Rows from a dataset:
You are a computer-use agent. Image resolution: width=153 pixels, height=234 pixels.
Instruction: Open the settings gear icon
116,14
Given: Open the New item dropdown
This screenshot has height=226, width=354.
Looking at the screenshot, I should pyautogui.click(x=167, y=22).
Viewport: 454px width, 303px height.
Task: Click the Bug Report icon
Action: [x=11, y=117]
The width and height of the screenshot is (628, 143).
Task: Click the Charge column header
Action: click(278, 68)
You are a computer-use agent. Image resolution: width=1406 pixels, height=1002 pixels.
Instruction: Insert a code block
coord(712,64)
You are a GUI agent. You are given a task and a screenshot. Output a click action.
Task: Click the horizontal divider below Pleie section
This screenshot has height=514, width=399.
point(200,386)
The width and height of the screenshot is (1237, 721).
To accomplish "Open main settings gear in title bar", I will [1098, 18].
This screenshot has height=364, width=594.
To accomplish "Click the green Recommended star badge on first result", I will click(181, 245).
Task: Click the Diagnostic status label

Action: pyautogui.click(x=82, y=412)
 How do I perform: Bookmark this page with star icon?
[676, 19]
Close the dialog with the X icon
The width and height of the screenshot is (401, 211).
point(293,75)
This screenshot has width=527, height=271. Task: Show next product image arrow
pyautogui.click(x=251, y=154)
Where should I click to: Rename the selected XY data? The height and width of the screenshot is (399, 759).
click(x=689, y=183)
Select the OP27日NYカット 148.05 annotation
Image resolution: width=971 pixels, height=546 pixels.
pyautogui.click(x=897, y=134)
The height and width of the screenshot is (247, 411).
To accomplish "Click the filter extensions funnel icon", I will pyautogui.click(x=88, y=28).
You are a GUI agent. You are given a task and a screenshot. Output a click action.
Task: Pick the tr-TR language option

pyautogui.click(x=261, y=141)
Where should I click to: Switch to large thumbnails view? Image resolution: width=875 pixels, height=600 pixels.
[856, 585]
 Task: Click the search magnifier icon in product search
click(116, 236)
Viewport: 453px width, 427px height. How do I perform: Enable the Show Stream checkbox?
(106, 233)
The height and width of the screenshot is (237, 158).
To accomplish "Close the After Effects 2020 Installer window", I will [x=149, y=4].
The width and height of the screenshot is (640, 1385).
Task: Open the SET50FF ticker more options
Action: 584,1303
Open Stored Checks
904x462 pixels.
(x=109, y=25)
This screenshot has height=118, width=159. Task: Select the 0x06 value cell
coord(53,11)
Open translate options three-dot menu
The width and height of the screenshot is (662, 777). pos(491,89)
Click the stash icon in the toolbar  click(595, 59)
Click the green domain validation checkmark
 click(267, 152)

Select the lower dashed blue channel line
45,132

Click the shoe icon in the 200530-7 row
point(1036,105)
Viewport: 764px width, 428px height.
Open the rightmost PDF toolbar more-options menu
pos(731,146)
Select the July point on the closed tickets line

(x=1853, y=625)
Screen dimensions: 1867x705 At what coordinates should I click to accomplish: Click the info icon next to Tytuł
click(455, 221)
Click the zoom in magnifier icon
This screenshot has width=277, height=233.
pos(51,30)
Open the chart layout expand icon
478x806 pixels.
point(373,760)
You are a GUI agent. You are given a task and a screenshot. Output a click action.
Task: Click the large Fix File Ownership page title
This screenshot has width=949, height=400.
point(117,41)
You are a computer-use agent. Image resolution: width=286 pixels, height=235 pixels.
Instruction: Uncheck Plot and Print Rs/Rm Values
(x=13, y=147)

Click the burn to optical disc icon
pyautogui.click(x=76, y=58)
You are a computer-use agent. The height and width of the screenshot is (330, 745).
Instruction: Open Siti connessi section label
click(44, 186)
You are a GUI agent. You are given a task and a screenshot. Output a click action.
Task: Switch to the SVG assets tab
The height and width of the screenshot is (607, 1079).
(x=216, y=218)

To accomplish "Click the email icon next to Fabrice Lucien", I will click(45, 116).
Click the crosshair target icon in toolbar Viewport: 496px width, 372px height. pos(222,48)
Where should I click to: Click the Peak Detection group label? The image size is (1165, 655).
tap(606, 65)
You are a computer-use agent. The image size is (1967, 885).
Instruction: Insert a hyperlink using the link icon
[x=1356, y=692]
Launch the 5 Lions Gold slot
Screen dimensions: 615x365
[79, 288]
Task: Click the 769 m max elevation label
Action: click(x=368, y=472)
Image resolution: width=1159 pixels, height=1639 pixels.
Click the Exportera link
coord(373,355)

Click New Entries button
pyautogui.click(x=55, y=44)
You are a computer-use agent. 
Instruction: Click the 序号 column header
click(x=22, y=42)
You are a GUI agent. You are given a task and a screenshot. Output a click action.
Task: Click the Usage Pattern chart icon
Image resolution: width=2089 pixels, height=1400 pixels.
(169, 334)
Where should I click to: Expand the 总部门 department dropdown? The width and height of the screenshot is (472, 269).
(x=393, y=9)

**What the task requires**
Set down, without alteration, the lines of the records from the first line through the line containing "pyautogui.click(x=251, y=154)", including both.

**Reply to the exercise**
You are a computer-use agent. Image resolution: width=153 pixels, height=234 pixels.
Instruction: Open the settings gear icon
116,14
Given: Open the New item dropdown
This screenshot has height=226, width=354.
Looking at the screenshot, I should pyautogui.click(x=167, y=22).
Viewport: 454px width, 303px height.
Task: Click the Bug Report icon
Action: [x=11, y=117]
The width and height of the screenshot is (628, 143).
Task: Click the Charge column header
Action: click(278, 68)
You are a computer-use agent. Image resolution: width=1406 pixels, height=1002 pixels.
Instruction: Insert a code block
coord(712,64)
You are a GUI agent. You are given a task and a screenshot. Output a click action.
Task: Click the horizontal divider below Pleie section
This screenshot has height=514, width=399.
point(200,386)
The width and height of the screenshot is (1237, 721).
To accomplish "Open main settings gear in title bar", I will [1098, 18].
This screenshot has height=364, width=594.
To accomplish "Click the green Recommended star badge on first result", I will click(181, 245).
Task: Click the Diagnostic status label

Action: pyautogui.click(x=82, y=412)
 How do I perform: Bookmark this page with star icon?
[676, 19]
Close the dialog with the X icon
The width and height of the screenshot is (401, 211).
point(293,75)
This screenshot has width=527, height=271. Task: Show next product image arrow
pyautogui.click(x=251, y=154)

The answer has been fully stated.